Pour Jean-Jacques Gabas, cette situation peut avoir un effet négatif parce qu’une multiplicité de programmes "va générer des réunions et des coûts de coordination très importants. Il y a des coûts fixes qu’on pourrait réduire s’il y avait coordination, afin qu’une plus grande partie des financements aillent vers ceux qui en ont le plus besoin, c’est-à-dire les agriculteurs".
 
Pour ces observateurs, ce problème associé au manque d’indépendance financière est suffisant pour éclipser les progrès brandis par la CEDEAO comme ayant été réalisés ces dernières années avec la contribution d’ECOWAP.
 
A l’instar de l’amélioration de la sécurité alimentaire : "la plupart des pays ont réussi à diviser au moins par 2 leur taux de prévalence de la malnutrition (de 25% en 1991 à 15% en 2014).

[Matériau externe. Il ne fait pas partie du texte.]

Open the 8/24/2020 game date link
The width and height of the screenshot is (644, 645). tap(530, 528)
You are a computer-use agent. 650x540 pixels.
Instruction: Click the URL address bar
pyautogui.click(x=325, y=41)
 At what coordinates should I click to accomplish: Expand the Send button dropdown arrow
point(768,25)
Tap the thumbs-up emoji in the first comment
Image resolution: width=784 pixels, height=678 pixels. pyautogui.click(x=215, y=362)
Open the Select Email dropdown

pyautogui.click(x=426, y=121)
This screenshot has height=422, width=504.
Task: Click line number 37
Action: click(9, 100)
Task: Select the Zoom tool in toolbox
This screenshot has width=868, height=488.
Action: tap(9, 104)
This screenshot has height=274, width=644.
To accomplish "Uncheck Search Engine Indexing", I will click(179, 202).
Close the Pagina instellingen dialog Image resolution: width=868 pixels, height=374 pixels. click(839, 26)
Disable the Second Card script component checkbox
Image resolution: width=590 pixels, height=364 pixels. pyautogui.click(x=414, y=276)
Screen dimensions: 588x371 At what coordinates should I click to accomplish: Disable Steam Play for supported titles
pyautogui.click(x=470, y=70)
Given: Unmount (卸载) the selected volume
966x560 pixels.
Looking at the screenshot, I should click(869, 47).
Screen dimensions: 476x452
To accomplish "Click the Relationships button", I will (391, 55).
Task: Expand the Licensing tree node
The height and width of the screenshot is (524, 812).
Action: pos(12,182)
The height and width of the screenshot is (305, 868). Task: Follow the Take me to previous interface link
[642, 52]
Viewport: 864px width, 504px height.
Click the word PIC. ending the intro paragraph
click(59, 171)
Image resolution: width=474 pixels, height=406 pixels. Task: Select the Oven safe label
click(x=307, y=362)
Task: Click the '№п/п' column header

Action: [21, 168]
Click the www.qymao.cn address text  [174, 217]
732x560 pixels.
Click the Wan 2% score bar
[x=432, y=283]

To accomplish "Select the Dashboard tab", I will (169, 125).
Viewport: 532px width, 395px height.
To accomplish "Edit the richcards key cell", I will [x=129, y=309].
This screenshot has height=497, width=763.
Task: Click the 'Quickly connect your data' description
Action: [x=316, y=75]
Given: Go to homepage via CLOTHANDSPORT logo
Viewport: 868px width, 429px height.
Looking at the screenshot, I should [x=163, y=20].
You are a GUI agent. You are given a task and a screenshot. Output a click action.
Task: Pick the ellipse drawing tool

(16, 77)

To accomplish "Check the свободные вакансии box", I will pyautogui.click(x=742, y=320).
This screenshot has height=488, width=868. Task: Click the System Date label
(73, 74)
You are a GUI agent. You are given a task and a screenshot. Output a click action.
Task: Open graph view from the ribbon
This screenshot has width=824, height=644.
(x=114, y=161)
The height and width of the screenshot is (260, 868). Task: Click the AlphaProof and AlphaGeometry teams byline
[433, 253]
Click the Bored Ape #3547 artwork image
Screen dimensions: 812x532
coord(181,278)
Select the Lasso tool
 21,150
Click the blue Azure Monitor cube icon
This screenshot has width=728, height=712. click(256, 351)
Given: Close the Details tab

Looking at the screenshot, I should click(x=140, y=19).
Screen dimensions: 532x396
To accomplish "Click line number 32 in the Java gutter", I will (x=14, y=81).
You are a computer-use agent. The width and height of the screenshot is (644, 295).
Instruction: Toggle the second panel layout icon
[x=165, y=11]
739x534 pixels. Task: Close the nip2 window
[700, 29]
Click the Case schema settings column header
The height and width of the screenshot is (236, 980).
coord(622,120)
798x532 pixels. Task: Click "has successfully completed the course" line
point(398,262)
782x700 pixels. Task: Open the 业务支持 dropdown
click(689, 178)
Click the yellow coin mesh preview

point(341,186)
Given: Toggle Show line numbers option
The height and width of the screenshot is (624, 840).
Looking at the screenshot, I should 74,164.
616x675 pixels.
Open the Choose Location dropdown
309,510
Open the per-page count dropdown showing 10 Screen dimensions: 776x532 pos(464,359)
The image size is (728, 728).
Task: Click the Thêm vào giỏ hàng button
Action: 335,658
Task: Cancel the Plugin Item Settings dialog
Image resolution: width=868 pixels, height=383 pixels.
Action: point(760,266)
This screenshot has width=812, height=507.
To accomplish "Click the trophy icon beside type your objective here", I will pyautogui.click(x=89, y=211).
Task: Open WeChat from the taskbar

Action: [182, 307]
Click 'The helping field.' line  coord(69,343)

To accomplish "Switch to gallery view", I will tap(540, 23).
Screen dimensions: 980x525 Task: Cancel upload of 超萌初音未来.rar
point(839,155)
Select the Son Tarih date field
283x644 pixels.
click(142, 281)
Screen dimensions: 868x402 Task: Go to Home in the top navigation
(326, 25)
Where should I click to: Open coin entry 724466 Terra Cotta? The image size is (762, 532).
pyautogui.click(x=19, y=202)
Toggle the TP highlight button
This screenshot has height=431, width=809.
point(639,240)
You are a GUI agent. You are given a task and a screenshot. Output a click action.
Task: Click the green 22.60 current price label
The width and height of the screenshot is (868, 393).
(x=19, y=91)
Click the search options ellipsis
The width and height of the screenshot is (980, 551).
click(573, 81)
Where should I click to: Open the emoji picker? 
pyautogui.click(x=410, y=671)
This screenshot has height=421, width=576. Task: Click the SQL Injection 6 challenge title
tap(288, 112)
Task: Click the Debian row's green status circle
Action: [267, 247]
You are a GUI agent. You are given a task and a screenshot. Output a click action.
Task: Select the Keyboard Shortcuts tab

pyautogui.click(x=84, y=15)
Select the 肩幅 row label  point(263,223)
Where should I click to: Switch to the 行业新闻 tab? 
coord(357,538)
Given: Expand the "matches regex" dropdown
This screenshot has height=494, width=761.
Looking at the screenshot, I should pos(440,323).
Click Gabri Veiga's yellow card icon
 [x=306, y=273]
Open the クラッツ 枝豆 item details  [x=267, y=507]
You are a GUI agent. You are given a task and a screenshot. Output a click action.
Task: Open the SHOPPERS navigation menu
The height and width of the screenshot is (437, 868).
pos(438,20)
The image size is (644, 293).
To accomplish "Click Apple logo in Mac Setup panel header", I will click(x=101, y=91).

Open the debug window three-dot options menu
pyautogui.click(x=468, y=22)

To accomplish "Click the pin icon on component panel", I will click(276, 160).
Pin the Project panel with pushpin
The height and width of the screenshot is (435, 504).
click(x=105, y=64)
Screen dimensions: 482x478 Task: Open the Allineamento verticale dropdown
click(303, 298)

La disponibilité alimentaire s’est améliorée dans tous les pays", peut-on lire dans l'un des documents qui ont sanctionné la conférence de Dakar.
 
Un document qui contient aussi les engagements pris par les différentes parties pour les dix prochaines années.
 
Par exemple, la CEDEAO s’engage à "s’assurer que les investissements publics et privés (…) respectent les orientations de l’ECOWAP".
 
Tandis que les partenaires techniques et financiers s’engagent à "aligner, harmoniser et coordonner l’ensemble de leurs appuis régionaux au développement agricole et à la sécurité alimentaire avec les orientations, objectifs, principes, programmes et actions de l’ECOWAP".
 
Reste à résoudre l’équation que représentent ces Etats qui ne sont membres que d’une seule ou de deux seulement de ces trois regroupements régionaux…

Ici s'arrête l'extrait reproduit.